South Africa has no place for religious intolerance or discrimination despite growing Islamophobia and hate across the globe, activists told Anadolu Agency ahead of World Religious Freedom Day.
“The uniqueness of South Africa post-1994 (after the end of the apartheid era) is the fact that racism and bigotry are not tolerated,” Iqbal Jassat, an executive member of the Johannesburg-based Media Review Network think tank, told Anadolu Agency.
Jassat said anti-Muslim hate was inherent during the apartheid era but after the country attained democracy in 1994, that conduct is not allowed or tolerated.
“A number of factors have made a positive contribution to South Africa's unique position, which regrettably does not exist in Europe, America and elsewhere,” he said.
Jassat said the Constitution guarantees freedom of religion, a bill of rights plus a range of organizations have been set up to ensure human dignity for all.
He said Muslims, like other religions, participated in the struggle against apartheid, going into the trenches to fight the oppressors.
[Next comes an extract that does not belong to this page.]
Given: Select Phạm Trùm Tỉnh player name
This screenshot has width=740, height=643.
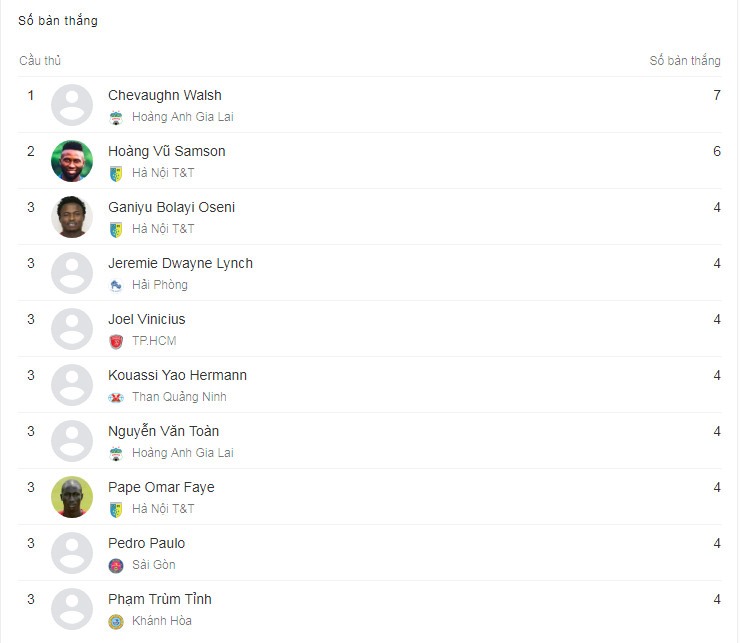Looking at the screenshot, I should (x=160, y=599).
Muslims were also detained for their role in fighting apartheid and others fled into exile.
“Entrenched within the liberation movement, many Muslims played a pivotal role in the freedom struggle and in shaping the future,” said Jassat. “Today an active and vibrant collective of Muslim civil society organizations are involved in a whole range of activities ranging from humanitarian to human rights.”
It is rare to find in South Africans fighting about religious differences, unlike in the West where Islamophobia manifests in individual attitudes and behaviors, and the policies and practices of organizations and institutions.
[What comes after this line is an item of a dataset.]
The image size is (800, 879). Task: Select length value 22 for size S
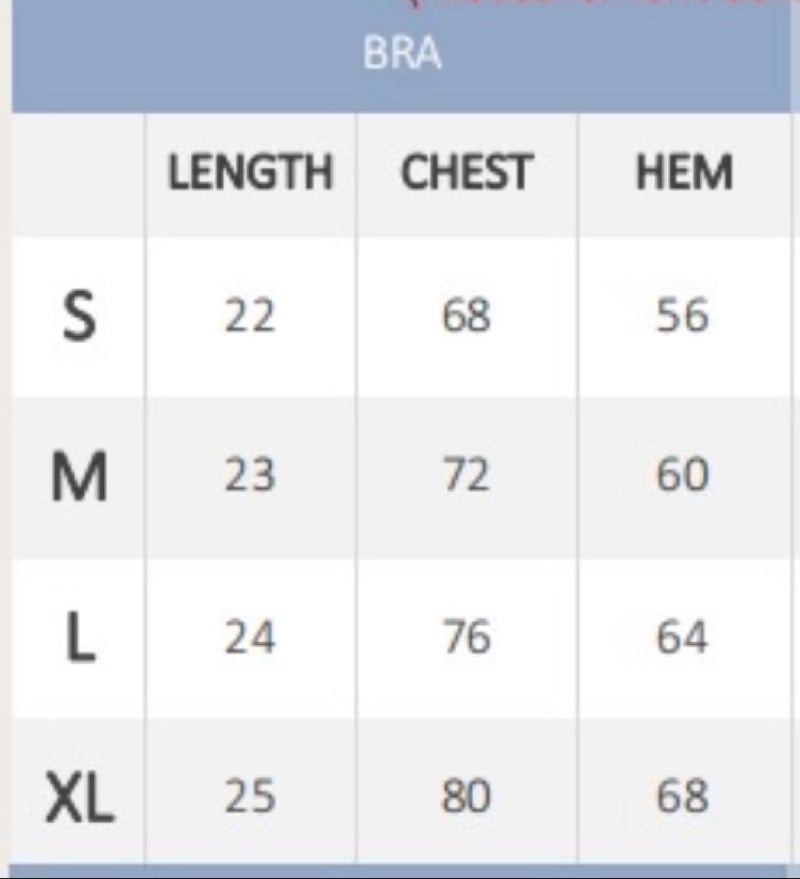coord(250,317)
Oppression united religions
The president of the General Industries Workers Union of South Africa, Mametlwe Sebei, told Anadolu Agency that religions in South Africa faced oppression during the apartheid era and that caused them to unite.
“The struggle against apartheid cemented the unity of a culture of tolerance which is part of the Constitution and part of the post-apartheid consciousness, especially across the working class and the poor,” he said.
Sebei said despite missionaries who came to Africa as “advanced guards of colonial forces,” converting Black Africans into Christians, the population still faced oppression. He said all regions faced oppression, which is reflected in the current level of tolerance and co-existence.
Saber Ahmed Jazbhay, a leading South African lawyer and political commentator, believes religious groups were able to find cohesion because of colonialism and apartheid.
“Very often between 1950 and 1970 all the denominations held fast against the excesses committed at the height of apartheid,” he said, adding that he believes it is responsible for the current religious tolerance.
But Jazbhay acknowledged that Islamophobia exists on a low level and was imposed on South Africa by foreign Indian nationalist groups that have found a foothold in the country.
“It’s happening but not in the majority. Ever since the Bharatiya Janata Party (BJP), India’s ruling party, gained power, there has been an export of Islamophobia all over the world where Muslims and Hindus subsisted and maintained an entente cordiale as minorities building on finding common purpose,” he said.
President Cyril Ramaphosa told parliament in November 2020 that the country has no place for religious intolerance, saying the Constitution is clear that no person may be discriminated against based on religion, conscience, belief, culture or language.
Ramaphosa’s response followed a question on allegations that there is a rise in “Islamic extremists” in parts of the country.